Jurisdiction of the court

Referring to The Baleares case, Blair J noted that the court's jurisdiction to hear an appeal on a question of law arises from section 69 of the AA 1996. The claimant's primary position was that its appeal here was a section 69 appeal, albeit it was an appeal on the facts, because section 69 is a non-mandatory provision and is expressly stated to be subject to contrary agreement. However, the difficulty with this argument is that section 69 is expressly limited to appeals on a point of law. Concurring with the defendant, the judge concluded that the opening words of section 69 must refer to an agreement by the parties in the context of an appeal on a question of law, and should not be construed as permitting the parties to expand the court's jurisdiction to include an appeal on a question of fact.
Alternatively, the claimant had argued that the court could deal with an appeal on the facts under its inherent jurisdiction. However, Blair J concluded that any appeal to the court would be an "intervention" in the arbitration process, as referred to in section 1(c) of the AA 1996. The effect of section 1(c) was that the court's powers of intervention were limited to those given by the AA 1996. There was no inherent jurisdiction to hear an appeal from an award outside the terms of the AA 1996 and the parties could not, by agreement, confer such jurisdiction on the court.
Mustill J's obiter remarks in The Chrysalis, supported this view. Further, section 81(2) of the AA 1996, although non-mandatory, supports the view that the AA 1996 contains a complete account of the court's powers of intervention in the arbitral process.
Accordingly, Blair J concluded that it is very doubtful that the court has jurisdiction to hear an arbitral appeal on a question of fact, even if the parties were to agree to such an appeal.

Construction of the arbitration clause

The question of whether the parties had, in fact, agreed to an appeal on the facts depended on the construction of Article 22 of the contract.
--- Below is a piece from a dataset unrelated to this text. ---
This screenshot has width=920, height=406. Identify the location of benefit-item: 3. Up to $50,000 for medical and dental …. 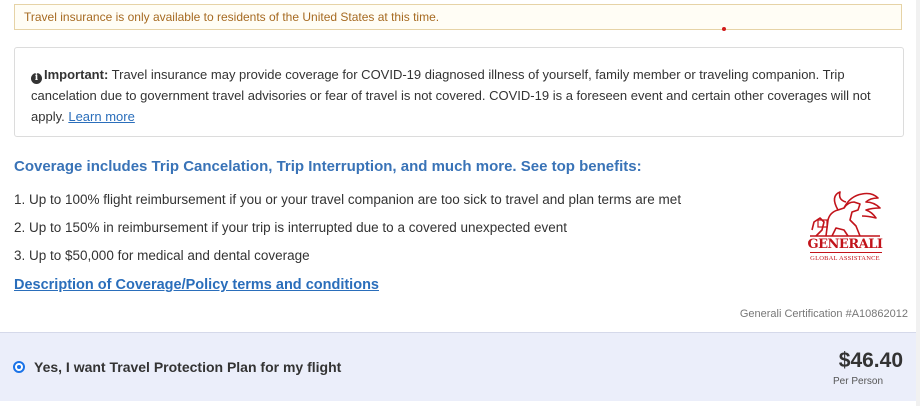
(162, 256).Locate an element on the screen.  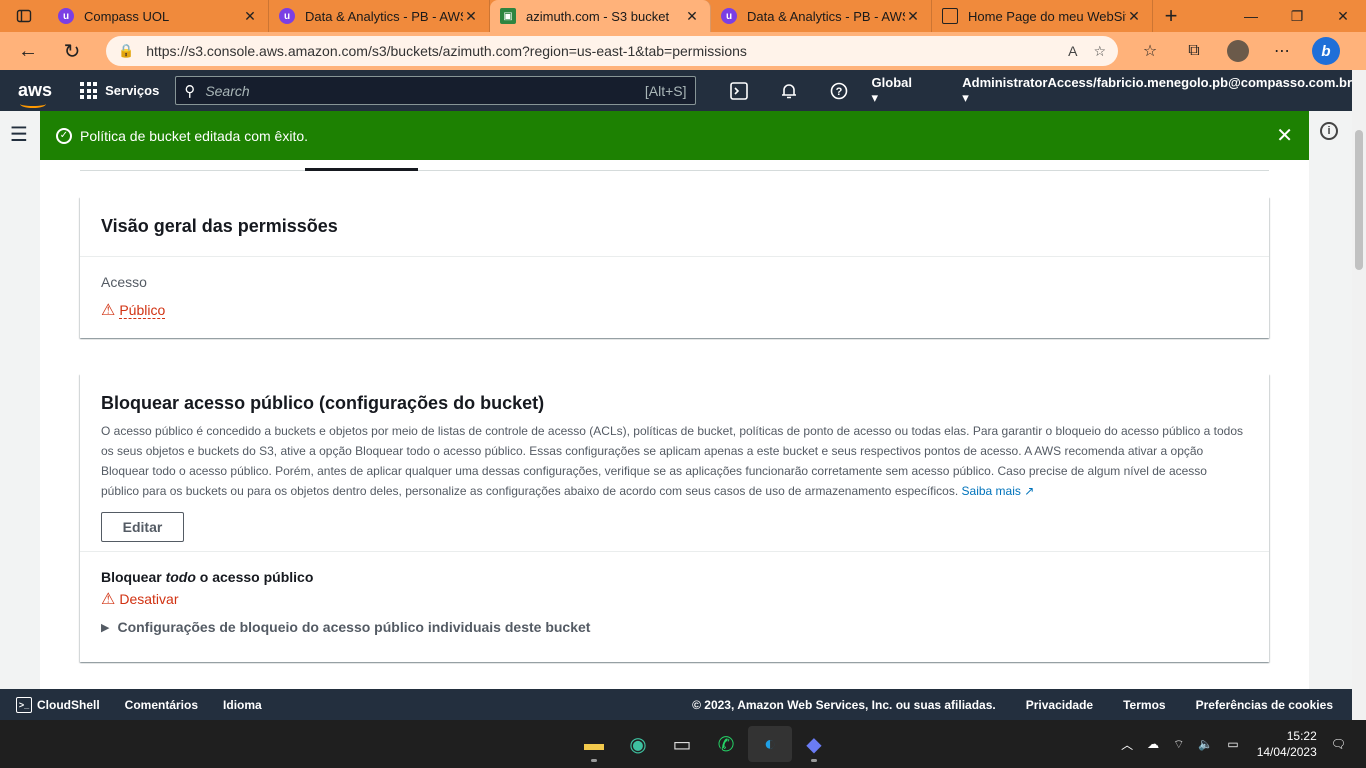
refresh-icon: ↻ is located at coordinates (72, 52).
The claimant had argued that, since Article 22 did not expressly limit any appeal to a question of law, and referred to "issue" rather than "question", the parties had agreed that an award could be appealed on any issue including a factual one, and that it was not for the courts to substitute a different bargain. Blair J concluded the parties did not intend to agree to an appeal of any issue arising out of the award. Given that, in practice, arbitrators' factual findings are not subject to an appeal, clear words would be required before it could be concluded that the parties had reached such an agreement. His view was that, here, the parties intended to dispense with the need for permission to appeal on a point of law, and that there was nothing in the language of the clause to warrant a wider construction.

Comment

Although the judge's decision turned, ultimately, on the construction of the arbitration clause, the case sets out an interesting analysis of the court's jurisdiction in relation to an appeal from an arbitration award, in particular, in its discussion of its inherent jurisdiction. Had the construction of the relevant contractual provision pointed more firmly towards an intention by the parties to agree to an appeal on a question of fact, it appears that the judge would have refused to recognise the parties' agreement, despite the principle of party autonomy. The judge's views are in line with those of commentators. As noted by the judge in this case, in Arbitration Law (Informa Law), Professor Merkin comments:
"it remains the case that the conditions which apply to an appeal must be satisfied. First the Arbitration Act 1996, s 69 applies only to appeals on points of law. It is not, therefore, open to the parties who have agreed that an appeal is to be permitted without the need for permission of the court to be obtained, to seek to extend that right of appeal to other matters".
The judge's approach is also consistent with overseas case law, in particular, Hall Street Assoc v Mattel, 552 US 576 (2008), in which the US Supreme Court held that certain grounds for vacating and modifying an arbitral award (Federal Arbitration Act (9 USC §§ 10-11)) could not be expanded by the parties' agreement.